On a tant imprimé d’ouvrages depuis quelques années, pour et contre l’inoculation, que l’on doit être aujourd’hui plus que suffisamment instruit sur ce sujet, et par conséquent fatigué d’avance de tout ce qu’on pourrait ajouter encore pour éclaircir ou pour embrouiller la question. J’ai donc tout lieu de craindre que cet écrit n’ennuie déjà mes lecteurs par son seul titre ; je tâcherai seulement de les ennuyer le moins qu’il me sera possible ; et pour leur tenir parole, j’entre prômptement en matière.

Je me propose ici trois objets ; 1o. j’examinerai successivement les différentes manières dont on a calculé jusqu’ici les avantages de l’inoculation, et j’essaierai de prouver que dans ces divers calculs, on n’a point, ce me semble, envisagé la question sous son véritable point de vue.
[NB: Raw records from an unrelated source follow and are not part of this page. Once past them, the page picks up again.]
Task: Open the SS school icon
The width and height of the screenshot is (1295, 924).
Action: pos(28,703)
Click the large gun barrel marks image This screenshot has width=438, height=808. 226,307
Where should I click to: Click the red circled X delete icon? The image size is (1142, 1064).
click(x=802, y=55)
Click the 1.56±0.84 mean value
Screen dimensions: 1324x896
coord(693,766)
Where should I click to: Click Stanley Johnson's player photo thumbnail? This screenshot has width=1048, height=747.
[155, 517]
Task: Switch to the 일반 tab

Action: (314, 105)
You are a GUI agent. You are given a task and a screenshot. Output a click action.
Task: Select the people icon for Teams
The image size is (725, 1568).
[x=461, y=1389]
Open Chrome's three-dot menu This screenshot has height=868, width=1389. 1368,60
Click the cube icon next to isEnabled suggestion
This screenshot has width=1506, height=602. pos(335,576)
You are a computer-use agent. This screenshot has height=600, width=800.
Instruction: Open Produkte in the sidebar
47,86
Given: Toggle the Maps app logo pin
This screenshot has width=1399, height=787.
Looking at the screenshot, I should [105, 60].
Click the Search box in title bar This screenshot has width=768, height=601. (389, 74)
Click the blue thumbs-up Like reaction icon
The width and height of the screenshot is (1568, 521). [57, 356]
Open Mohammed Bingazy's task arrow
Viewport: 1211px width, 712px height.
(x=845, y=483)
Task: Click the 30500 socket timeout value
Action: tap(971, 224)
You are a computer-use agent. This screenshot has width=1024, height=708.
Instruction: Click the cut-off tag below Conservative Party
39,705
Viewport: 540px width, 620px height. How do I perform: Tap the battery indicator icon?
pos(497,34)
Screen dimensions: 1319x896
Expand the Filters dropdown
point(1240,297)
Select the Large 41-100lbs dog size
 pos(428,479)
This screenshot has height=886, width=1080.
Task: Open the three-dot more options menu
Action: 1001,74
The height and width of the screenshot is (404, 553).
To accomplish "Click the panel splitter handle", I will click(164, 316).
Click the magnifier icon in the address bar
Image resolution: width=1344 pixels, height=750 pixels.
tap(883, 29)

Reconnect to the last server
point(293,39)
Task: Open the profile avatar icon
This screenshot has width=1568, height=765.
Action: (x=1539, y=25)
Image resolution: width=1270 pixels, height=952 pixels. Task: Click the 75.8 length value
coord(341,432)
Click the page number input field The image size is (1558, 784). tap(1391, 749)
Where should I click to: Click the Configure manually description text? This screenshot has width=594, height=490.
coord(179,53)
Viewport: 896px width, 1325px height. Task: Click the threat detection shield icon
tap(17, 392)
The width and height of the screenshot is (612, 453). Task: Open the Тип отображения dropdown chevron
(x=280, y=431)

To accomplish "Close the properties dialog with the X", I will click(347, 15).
2o. Je montrerai même que les avantages de cette opération, sous quelque aspect qu’on veuille les présenter, sont très-difficiles à apprécier d’une manière satisfaisante, si l’on confient que cette opération peut causer la mort,

3o. Je tâcherai de faire voir ensuite que l’inoculation peut être soutenue par d’autres raisons, qui non-seulement doivent empêcher de la proscrire, mais qui paraissent même propres à l’autoriser.

  1. Ces réflexions pourraient bien ne pas contenter tout le monde. Les considérations d’après lesquelles je crois qu’on peut se déterminer en leur faveur ne paraîtront peut-être pas concluantes à plusieurs même de ses partisans : je suis d’autant plus porté à le croire, qu’ils ne feront en cela qu’user de représailles ; car je n’ai point dissimulé, et j’ai tâche même de faire voir démonstrativement l’insufiisance des principales raisons dont la plupart des inoculateurs ou inoculistes se sont appuyés jusqu’ici. Je n’en dirai pas davantage sur ce sujet : si l’inoculation, comme je le crois, est véritablement utile, il importe à ses progrès que sa cause ne soit pas mal défendue ; c’est au public à juger si j’ai été plus heureux que les autres.